Records for the task
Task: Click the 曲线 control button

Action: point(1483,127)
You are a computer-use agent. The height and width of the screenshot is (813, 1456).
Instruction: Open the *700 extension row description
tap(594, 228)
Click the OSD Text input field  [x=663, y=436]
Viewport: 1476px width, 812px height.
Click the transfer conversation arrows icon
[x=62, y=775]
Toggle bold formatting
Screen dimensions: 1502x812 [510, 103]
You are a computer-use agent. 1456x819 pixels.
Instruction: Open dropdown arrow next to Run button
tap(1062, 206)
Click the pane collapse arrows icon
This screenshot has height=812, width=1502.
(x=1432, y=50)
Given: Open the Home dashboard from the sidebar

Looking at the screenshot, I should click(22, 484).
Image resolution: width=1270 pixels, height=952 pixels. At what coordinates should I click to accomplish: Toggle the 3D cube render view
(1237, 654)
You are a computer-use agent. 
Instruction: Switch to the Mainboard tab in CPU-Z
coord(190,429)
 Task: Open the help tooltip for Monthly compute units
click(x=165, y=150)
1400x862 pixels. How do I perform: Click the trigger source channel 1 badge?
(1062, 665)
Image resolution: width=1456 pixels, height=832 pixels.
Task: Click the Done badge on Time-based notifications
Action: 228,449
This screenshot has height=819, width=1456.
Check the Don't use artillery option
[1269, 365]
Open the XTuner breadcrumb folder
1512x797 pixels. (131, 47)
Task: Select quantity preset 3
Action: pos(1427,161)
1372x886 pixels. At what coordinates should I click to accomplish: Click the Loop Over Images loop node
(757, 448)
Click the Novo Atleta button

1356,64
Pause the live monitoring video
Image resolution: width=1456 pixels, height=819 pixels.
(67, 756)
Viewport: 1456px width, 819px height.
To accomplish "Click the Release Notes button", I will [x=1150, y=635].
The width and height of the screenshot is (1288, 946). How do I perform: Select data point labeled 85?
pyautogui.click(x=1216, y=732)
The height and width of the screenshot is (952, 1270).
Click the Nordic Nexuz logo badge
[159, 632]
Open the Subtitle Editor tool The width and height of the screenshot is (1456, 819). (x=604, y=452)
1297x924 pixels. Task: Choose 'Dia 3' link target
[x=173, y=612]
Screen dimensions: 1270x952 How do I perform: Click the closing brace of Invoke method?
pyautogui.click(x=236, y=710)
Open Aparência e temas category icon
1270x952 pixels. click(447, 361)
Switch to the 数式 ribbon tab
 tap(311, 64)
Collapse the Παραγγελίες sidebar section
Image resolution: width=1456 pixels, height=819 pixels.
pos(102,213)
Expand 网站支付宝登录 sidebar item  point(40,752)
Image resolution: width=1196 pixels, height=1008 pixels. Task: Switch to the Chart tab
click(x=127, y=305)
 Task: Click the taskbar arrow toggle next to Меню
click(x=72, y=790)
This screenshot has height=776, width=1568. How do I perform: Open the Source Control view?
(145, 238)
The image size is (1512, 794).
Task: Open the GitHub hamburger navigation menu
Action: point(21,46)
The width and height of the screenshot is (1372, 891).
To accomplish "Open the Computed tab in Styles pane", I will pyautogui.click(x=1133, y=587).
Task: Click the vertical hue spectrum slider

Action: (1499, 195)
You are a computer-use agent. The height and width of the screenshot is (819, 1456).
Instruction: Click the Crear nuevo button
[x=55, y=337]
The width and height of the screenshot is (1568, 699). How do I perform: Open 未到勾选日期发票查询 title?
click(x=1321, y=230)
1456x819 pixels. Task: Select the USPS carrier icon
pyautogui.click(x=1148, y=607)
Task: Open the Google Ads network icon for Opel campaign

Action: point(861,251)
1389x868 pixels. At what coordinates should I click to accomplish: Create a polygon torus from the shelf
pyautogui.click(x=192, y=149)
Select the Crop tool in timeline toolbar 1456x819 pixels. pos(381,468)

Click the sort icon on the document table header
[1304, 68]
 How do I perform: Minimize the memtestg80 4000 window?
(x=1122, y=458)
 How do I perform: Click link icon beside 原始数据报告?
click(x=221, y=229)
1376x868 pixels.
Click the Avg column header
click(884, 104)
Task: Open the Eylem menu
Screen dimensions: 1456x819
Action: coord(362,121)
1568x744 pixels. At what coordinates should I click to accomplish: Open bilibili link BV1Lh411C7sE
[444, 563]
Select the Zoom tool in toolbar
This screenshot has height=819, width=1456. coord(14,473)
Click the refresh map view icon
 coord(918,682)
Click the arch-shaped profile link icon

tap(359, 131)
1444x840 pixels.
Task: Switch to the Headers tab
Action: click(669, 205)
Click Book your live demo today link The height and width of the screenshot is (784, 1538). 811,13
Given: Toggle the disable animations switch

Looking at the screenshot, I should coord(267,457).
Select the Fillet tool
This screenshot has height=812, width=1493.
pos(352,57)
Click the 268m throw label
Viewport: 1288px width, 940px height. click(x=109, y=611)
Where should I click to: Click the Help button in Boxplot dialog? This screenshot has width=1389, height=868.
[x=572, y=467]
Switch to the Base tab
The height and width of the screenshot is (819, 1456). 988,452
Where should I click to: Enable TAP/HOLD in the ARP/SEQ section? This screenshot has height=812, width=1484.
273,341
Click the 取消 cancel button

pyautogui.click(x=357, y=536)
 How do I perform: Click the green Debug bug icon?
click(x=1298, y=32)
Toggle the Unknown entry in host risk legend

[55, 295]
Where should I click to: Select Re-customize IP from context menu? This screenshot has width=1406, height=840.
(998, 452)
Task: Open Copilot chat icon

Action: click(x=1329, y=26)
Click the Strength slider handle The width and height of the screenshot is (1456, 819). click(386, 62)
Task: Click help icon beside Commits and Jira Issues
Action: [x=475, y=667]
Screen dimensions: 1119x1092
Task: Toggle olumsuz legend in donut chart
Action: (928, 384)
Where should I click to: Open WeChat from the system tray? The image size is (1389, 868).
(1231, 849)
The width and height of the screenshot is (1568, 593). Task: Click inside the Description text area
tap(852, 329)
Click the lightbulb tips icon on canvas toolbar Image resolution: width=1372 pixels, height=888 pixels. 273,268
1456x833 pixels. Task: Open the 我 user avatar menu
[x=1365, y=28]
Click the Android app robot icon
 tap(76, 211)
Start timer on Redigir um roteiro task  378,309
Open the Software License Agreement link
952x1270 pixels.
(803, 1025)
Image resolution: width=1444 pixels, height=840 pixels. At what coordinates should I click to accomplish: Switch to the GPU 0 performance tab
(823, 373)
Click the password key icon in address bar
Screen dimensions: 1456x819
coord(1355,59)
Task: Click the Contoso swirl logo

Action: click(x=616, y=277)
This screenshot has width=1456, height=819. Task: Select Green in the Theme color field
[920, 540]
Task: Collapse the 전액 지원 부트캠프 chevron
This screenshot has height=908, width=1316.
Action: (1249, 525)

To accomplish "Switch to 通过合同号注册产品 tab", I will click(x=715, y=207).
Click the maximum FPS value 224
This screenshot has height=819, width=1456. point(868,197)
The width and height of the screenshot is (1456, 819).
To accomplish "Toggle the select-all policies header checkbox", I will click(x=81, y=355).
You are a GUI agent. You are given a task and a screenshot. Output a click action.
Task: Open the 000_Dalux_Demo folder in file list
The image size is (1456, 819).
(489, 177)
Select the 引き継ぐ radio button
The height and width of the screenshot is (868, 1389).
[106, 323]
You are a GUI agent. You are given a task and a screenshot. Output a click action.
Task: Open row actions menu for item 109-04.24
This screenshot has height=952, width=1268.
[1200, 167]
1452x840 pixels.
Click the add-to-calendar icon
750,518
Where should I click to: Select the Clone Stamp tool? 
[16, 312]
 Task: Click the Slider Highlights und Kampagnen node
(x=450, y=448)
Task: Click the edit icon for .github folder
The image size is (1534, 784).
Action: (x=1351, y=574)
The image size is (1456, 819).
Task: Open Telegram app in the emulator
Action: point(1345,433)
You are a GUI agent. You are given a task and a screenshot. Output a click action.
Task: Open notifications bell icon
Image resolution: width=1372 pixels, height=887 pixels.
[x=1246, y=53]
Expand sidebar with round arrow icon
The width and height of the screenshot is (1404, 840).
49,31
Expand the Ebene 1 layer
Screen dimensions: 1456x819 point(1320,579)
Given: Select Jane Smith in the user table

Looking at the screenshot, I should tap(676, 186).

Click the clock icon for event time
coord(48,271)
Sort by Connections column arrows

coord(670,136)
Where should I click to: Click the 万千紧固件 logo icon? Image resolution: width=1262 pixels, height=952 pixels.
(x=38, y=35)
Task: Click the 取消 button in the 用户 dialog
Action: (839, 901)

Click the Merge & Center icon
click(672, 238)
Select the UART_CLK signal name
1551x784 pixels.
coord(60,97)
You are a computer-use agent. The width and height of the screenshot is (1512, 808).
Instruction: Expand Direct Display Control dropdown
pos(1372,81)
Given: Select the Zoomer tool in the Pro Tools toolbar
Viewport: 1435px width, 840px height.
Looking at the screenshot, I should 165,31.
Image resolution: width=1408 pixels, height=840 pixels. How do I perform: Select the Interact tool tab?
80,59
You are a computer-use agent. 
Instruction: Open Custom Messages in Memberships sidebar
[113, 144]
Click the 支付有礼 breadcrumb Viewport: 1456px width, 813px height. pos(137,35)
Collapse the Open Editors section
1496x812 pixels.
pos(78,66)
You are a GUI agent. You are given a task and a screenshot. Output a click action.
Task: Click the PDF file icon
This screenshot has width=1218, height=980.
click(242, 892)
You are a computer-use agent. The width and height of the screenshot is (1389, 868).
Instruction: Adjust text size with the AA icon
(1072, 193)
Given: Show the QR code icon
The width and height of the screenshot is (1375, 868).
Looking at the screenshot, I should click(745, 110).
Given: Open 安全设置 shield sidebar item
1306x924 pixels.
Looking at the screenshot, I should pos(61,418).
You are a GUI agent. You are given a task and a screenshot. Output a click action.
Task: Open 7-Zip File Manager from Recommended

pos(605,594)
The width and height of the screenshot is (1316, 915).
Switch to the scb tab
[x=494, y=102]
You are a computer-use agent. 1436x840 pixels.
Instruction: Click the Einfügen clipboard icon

Your objective
Would you copy every line from the listing above that has the string "item" in it?

Solution to the problem
Expand 网站支付宝登录 sidebar item  point(40,752)
Task: Open row actions menu for item 109-04.24
Given: Open 安全设置 shield sidebar item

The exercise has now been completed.